Dennis Prager has the yearly
eradication-of-all-things-Christmas article, and here are a few of his comments that I identify with and agree with:
"I'm a non-Christian. I'm a Jew. Christmas is not a religious holy day for me. But I'm an American, and Christmas is an American national holiday. Therefore, as an American, it is my holiday — though not my holy day — as much as it is for my fellow Americans who are Christian. It was a Jewish-American, Irving Berlin, who wrote 'White Christmas,' one of America's most popular Christmas songs. In fact, according to a Jewish musician writing in The New York Times, 'almost all the most popular Christmas songs were written by Jews.'
But even if Christmas were not a national holiday, I would want pilots to wish their passengers a merry Christmas, companies to have Christmas parties and schools to continue to have Christmas vacations.
Just because I don't personally celebrate Christmas, why would I demand my society drop the word 'Christmas' when the holiday is celebrated by 90 percent of my fellow Americans?"
Exactly. But I think kids today, who didn't grow up with the real Christmas, the reason for Christmas, the religion and the tradition, think this eerie lack of Christmas is somehow normal, and it's really too bad. They are missing a lot. Funny how nobody was offended when I was a kid, while everyone is perpetually offended today.

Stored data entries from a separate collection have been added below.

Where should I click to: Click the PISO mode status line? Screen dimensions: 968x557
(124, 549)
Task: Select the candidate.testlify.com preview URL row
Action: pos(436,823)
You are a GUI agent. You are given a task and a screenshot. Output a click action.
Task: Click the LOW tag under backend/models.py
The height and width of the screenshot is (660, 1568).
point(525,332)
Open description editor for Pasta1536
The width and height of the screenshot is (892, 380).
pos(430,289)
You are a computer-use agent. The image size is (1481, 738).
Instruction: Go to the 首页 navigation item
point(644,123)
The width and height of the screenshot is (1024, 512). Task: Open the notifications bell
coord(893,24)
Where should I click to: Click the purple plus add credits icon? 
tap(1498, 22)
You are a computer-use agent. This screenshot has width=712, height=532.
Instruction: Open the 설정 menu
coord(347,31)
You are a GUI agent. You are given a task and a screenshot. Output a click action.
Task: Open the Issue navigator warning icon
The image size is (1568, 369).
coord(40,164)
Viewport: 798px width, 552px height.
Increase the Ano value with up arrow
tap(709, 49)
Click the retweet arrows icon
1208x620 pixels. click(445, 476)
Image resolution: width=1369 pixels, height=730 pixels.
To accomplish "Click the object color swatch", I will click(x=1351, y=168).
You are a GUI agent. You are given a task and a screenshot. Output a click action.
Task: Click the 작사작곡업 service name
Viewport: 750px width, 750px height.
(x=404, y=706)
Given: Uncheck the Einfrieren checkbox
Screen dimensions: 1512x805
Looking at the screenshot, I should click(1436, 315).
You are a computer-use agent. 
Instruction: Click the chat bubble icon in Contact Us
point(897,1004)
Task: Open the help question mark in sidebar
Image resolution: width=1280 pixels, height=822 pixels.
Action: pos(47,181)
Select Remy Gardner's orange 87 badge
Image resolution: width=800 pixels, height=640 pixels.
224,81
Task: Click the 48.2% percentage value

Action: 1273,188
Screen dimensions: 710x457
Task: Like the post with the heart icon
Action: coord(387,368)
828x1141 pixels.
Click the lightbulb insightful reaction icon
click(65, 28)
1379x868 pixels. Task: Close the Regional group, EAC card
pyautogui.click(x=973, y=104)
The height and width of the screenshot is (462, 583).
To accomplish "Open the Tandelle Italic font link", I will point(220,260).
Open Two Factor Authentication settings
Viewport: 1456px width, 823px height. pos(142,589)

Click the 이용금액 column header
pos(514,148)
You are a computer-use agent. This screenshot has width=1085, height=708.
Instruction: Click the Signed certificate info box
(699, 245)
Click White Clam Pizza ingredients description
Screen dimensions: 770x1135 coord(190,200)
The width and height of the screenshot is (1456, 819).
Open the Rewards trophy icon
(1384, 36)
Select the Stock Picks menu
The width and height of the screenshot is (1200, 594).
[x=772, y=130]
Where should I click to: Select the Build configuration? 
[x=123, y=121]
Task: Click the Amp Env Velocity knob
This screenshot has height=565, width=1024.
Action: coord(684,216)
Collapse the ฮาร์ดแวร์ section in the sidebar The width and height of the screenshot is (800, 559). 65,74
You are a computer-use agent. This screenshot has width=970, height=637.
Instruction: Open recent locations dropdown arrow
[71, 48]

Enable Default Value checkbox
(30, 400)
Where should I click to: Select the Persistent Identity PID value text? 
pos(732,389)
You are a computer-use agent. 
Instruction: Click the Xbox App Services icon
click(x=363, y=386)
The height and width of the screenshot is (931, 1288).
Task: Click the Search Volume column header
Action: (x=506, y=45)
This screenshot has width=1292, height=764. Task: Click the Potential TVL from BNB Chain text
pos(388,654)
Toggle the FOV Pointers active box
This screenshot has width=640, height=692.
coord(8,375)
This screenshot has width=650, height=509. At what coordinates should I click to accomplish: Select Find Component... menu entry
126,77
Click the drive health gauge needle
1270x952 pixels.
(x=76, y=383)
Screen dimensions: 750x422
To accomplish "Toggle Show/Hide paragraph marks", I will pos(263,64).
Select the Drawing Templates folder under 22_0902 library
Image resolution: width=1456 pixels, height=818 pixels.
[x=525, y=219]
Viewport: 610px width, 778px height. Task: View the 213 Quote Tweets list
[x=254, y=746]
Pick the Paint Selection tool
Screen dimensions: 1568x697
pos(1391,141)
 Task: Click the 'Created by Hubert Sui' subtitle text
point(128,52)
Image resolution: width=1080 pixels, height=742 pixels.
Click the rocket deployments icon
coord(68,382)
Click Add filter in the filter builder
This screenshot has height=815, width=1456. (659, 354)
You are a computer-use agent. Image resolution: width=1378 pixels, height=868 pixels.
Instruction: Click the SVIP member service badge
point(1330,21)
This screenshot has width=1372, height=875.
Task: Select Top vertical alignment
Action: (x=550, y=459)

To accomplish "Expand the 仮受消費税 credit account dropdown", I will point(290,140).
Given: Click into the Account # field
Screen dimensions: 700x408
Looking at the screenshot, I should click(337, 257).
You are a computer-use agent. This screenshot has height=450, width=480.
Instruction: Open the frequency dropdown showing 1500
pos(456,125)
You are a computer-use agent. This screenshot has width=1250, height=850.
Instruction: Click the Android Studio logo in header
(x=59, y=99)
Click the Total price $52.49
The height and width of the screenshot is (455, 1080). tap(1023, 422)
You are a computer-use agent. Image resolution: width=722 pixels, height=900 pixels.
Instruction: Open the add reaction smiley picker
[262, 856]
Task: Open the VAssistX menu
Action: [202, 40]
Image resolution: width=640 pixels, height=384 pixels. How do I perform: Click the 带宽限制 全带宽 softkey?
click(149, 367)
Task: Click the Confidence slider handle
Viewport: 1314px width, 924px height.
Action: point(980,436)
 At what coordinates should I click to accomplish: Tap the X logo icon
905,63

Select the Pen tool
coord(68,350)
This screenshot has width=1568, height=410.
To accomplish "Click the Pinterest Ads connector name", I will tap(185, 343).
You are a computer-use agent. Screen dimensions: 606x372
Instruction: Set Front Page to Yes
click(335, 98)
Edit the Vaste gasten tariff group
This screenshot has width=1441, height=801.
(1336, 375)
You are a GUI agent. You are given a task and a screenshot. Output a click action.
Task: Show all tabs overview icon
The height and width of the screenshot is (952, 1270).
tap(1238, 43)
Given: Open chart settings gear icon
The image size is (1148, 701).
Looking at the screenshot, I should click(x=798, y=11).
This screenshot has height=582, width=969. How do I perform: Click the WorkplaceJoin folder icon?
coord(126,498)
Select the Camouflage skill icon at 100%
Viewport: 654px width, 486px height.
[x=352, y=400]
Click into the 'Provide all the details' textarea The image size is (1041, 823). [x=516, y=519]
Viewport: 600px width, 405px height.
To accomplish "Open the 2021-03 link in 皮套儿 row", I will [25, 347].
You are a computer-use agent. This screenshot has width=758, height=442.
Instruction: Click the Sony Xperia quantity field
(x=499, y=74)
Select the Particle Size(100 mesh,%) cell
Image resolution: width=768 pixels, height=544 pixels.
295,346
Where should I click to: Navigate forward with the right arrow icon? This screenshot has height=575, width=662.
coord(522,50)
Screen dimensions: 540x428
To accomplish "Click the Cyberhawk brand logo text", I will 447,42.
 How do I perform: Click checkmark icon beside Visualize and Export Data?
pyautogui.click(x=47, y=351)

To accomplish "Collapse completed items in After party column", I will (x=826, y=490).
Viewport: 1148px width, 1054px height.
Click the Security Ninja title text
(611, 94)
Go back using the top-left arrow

Change the name to Spendmas and get it over with. If you watch TV, you'd swear that everyone gives a new car for Christmas, and if you look at your inbox, you're bombarded with sale ads. Lately I've had between 150-300 annoying messages a day! Do people really buy cannabis oil as a gift?
I'll be relieved when Greedmas comes and goes, and the roads will no longer be jammed with crazy shoppers complaining about the credit card bills they can't afford; TV will be much quieter; and my inbox will be much emptier.